• _Items listed in a dataset_:
========================================================================
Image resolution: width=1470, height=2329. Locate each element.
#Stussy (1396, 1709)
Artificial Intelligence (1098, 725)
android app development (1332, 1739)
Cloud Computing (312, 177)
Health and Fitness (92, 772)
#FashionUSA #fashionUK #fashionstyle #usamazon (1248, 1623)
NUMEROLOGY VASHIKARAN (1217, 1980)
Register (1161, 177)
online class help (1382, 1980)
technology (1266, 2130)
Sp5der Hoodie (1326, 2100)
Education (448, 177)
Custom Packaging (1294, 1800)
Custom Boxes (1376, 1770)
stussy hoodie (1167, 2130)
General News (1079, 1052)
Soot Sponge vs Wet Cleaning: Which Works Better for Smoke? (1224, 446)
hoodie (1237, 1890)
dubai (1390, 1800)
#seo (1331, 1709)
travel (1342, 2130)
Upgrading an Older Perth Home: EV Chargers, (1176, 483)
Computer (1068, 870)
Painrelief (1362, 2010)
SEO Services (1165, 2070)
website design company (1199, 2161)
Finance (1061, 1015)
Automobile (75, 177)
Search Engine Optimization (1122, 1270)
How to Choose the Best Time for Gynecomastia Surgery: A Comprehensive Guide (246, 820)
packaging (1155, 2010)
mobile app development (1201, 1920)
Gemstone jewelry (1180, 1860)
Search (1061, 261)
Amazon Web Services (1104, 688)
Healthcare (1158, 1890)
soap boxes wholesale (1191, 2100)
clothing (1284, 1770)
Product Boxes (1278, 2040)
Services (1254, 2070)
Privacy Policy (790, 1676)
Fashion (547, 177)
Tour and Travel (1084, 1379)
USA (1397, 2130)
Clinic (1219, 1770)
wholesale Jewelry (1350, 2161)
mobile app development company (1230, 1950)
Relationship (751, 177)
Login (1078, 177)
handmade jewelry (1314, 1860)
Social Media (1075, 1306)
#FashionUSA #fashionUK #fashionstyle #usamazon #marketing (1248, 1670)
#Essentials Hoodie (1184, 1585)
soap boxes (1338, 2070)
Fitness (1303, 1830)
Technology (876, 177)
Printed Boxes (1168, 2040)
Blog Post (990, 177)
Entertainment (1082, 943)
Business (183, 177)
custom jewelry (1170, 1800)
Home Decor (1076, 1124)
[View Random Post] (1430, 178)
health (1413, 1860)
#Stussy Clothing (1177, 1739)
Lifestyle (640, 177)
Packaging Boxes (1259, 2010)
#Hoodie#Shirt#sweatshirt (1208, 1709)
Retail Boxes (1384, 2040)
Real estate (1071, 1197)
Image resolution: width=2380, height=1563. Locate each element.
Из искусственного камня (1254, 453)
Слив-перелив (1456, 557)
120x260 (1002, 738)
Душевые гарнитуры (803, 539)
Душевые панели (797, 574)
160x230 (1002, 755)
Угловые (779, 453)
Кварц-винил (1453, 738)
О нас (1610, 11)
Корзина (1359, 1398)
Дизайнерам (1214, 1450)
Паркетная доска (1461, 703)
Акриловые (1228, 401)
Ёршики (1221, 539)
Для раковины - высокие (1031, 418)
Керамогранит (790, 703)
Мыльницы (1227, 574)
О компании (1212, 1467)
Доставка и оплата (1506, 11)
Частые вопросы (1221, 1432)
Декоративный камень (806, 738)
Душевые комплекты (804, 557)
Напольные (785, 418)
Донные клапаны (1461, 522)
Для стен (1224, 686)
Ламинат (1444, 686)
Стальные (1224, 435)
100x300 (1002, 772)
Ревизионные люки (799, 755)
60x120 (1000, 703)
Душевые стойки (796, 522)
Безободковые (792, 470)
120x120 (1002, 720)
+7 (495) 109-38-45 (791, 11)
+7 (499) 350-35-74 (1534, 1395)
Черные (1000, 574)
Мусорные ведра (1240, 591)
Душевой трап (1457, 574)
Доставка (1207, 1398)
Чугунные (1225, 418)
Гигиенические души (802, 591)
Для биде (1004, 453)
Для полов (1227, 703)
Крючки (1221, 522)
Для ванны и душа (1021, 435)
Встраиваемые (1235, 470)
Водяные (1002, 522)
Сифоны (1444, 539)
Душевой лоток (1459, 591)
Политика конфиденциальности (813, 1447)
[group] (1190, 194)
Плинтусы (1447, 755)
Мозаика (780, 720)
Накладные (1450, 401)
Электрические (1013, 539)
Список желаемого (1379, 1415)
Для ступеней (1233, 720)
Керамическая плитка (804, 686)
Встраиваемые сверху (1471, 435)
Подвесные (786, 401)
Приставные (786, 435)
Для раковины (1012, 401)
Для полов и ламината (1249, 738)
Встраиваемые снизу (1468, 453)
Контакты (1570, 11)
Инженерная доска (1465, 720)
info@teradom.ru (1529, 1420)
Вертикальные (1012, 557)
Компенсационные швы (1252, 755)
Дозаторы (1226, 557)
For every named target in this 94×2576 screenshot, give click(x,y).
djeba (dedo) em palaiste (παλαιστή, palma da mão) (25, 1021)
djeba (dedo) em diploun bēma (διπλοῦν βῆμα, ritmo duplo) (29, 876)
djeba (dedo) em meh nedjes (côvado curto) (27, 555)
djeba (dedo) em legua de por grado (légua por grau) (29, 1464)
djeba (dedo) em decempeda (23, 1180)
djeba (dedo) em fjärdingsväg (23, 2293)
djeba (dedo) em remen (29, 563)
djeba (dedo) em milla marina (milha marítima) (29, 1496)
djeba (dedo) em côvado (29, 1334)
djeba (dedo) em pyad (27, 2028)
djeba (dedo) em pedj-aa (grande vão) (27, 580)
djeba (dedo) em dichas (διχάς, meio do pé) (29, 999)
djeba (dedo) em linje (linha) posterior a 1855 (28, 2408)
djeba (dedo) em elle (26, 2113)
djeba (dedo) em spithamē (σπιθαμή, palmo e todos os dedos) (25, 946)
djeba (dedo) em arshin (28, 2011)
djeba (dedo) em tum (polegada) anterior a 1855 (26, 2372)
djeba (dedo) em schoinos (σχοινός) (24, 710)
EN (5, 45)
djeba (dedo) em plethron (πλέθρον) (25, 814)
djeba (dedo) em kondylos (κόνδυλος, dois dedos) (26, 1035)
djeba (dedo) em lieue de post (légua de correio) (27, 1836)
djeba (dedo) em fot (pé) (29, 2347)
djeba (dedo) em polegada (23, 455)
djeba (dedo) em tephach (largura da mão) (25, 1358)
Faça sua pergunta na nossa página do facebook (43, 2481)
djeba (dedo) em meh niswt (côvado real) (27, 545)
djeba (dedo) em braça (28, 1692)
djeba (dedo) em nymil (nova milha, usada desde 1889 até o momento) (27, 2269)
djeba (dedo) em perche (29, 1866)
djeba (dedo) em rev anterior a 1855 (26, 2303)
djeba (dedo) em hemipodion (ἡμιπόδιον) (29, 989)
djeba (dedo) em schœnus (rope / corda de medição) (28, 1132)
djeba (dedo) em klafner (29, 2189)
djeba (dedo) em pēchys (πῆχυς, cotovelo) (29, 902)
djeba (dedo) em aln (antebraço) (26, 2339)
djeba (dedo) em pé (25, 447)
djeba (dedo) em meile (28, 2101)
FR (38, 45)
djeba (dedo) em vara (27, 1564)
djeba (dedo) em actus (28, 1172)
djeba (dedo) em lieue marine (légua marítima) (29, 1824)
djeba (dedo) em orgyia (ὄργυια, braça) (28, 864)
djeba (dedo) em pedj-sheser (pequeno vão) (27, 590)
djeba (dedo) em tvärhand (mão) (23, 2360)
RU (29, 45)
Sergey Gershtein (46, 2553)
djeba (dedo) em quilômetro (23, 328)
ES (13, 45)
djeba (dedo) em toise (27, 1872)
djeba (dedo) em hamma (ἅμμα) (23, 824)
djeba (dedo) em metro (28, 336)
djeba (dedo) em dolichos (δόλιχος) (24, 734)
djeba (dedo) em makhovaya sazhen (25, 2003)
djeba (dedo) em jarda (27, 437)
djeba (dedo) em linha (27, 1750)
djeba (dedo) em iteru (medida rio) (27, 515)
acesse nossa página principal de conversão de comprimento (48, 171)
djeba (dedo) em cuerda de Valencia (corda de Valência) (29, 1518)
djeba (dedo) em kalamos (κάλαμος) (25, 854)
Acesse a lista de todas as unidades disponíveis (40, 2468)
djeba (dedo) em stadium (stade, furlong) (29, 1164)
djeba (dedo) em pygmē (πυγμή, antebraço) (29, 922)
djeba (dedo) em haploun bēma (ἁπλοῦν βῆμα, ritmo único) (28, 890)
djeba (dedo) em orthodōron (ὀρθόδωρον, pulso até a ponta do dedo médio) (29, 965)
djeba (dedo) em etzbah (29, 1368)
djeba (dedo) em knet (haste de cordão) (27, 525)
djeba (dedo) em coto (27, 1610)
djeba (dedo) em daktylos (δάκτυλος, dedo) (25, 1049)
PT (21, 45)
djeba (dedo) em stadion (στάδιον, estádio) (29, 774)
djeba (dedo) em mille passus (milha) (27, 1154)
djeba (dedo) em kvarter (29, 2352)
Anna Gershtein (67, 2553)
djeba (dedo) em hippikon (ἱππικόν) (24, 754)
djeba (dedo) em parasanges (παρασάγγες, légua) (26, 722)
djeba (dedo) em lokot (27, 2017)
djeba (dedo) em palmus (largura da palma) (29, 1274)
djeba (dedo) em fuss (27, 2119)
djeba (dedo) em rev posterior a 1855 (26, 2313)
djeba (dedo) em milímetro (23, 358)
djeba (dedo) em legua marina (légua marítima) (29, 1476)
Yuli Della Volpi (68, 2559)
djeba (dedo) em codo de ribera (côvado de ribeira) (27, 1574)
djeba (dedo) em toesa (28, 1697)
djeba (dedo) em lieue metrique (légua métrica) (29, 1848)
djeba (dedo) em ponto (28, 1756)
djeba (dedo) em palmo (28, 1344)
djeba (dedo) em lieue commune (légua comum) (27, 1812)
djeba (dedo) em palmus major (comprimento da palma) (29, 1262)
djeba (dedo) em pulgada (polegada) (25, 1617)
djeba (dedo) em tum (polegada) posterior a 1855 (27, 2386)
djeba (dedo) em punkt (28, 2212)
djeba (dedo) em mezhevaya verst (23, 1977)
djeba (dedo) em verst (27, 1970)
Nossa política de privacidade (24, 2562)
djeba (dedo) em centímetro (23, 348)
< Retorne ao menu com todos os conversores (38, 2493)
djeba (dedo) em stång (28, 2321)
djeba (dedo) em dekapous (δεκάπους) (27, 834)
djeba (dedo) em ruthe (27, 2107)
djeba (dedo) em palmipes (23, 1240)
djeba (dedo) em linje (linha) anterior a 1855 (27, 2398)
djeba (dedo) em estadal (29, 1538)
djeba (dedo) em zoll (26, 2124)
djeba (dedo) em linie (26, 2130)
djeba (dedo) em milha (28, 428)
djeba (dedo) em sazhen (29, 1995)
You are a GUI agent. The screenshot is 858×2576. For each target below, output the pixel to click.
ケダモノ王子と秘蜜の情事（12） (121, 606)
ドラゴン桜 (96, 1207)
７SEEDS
========================================================================
• _Task to carry out_: Look through the data above and return exactly the lines from the one that contains "djeba (dedo) em stadion" to the one that contains "djeba (dedo) em lieue commune", inclusive, with nothing else.

• _The completed task_:
djeba (dedo) em stadion (στάδιον, estádio) (29, 774)
djeba (dedo) em mille passus (milha) (27, 1154)
djeba (dedo) em kvarter (29, 2352)
Anna Gershtein (67, 2553)
djeba (dedo) em hippikon (ἱππικόν) (24, 754)
djeba (dedo) em parasanges (παρασάγγες, légua) (26, 722)
djeba (dedo) em lokot (27, 2017)
djeba (dedo) em palmus (largura da palma) (29, 1274)
djeba (dedo) em fuss (27, 2119)
djeba (dedo) em rev posterior a 1855 (26, 2313)
djeba (dedo) em milímetro (23, 358)
djeba (dedo) em legua marina (légua marítima) (29, 1476)
Yuli Della Volpi (68, 2559)
djeba (dedo) em codo de ribera (côvado de ribeira) (27, 1574)
djeba (dedo) em toesa (28, 1697)
djeba (dedo) em lieue metrique (légua métrica) (29, 1848)
djeba (dedo) em ponto (28, 1756)
djeba (dedo) em palmo (28, 1344)
djeba (dedo) em lieue commune (légua comum) (27, 1812)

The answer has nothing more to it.